Ecclesiastes 3:20
All go unto one place; all are of the dust, and all turn to dust again.
Cross-reference
Ecclesiastes 6:6 repeats 'do not all go to the same place?' — reinforcing the futility of life without enjoyment, ending in the same death.
Ecclesiastes 9:10 expands on the same 'going to the dead' idea, urging action before death's inactivity.
Ecclesiastes 12:7 explicitly repeats 'dust returns to the ground' — the same sentiment from the same book, reinforcing the fate of all.
Genesis 3:19 is the original pronouncement 'dust you are and to dust you will return' — the very source Ecclesiastes 3:20 echoes.
Job 7:9 compares death to a vanishing cloud that never returns — echoing the finality of returning to dust.
In Job 10:9, Job directly parallels the 'dust to dust' theme — he asks God to turn him to dust, echoing the common fate of all.

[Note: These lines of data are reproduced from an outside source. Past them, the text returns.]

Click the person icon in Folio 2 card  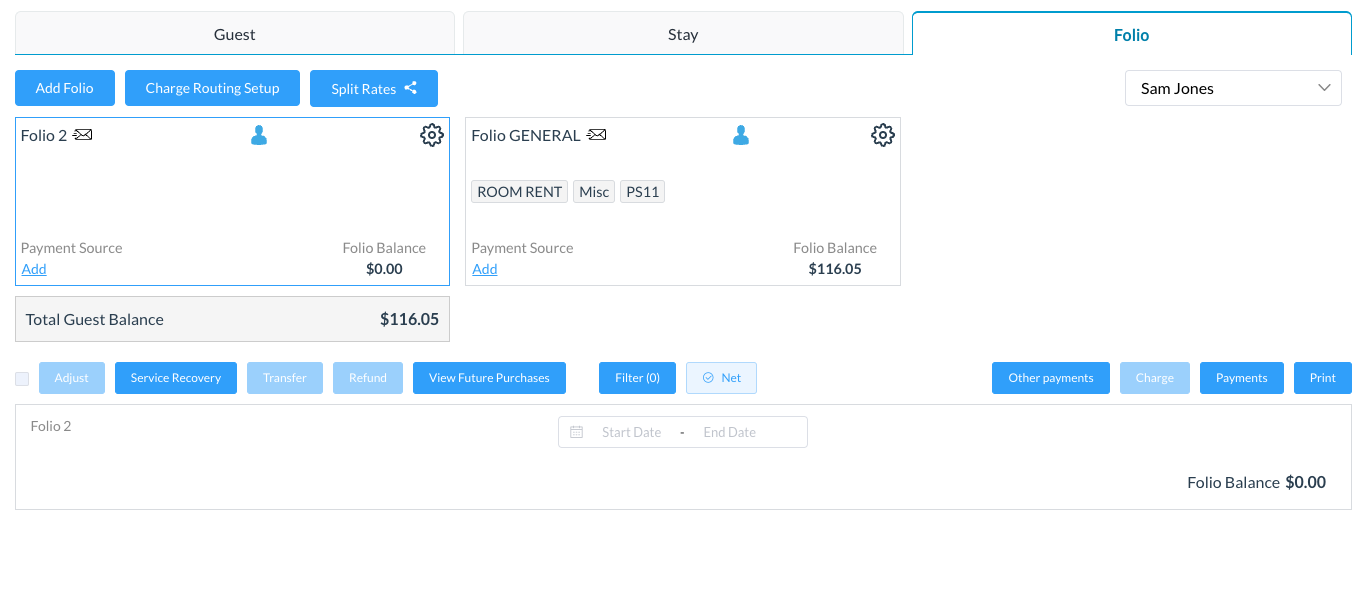click(259, 135)
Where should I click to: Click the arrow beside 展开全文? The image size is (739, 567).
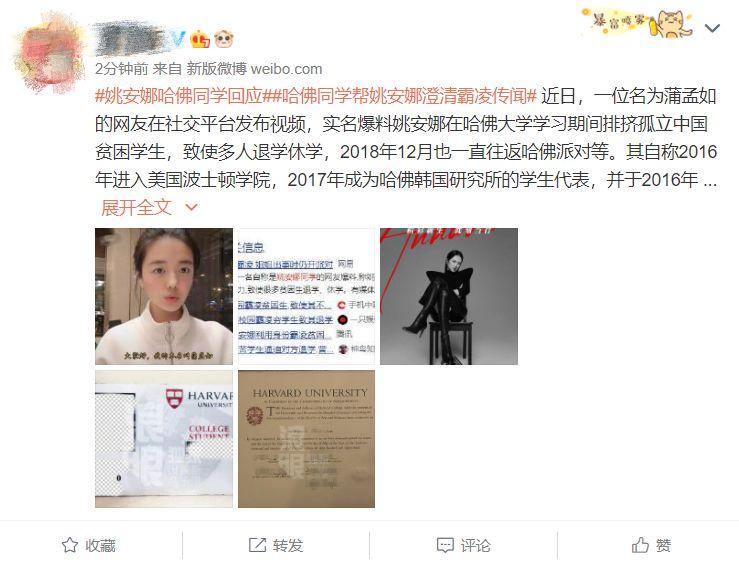(191, 207)
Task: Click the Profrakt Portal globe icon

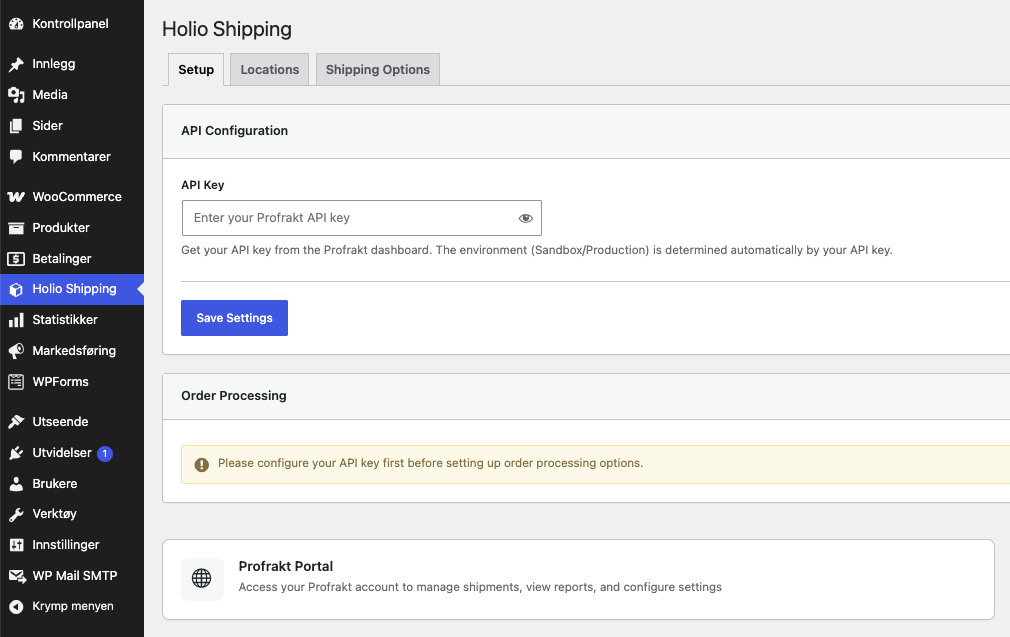Action: pos(202,578)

In Job 34:15, Elihu states all flesh returns to dust — the same universal mortality and dust return as Ecclesiastes.
Psalm 49:14 describes the proud dying like sheep, their bodies decaying in the grave — directly mirroring the return to dust.
Psalm 104:29 describes creatures dying and returning to dust when God takes their breath — identical fate.
Daniel 12:2 speaks of awakening from the dust to different destinies — contrasting Ecclesiastes' undifferentiated return to dust with resurrection and judgment.
Genesis 2:7 shows God forming man from dust — the origin that Ecclesiastes 3:20 reverses as all return to that same dust.
Genesis 25:8 describes Abraham's death as being 'gathered to his people' — a different depiction of the same end, emphasizing community in death.
Job 17:13 pictures the grave as 'home' and 'bed in darkness' — a poetic parallel to the dust-to-dust return.
Hebrews 9:27 adds judgment after death — while both affirm death's certainty, Ecclesiastes focuses on dust; Hebrews introduces a divine reckoning.
Genesis 25:17 similarly records Ishmael's death as 'gathered to his people' — another instance of the same death imagery, though less directly about dust.
Numbers 27:13 uses the same 'gathered to your people' phrase for Moses' impending death — consistent OT idiom for death.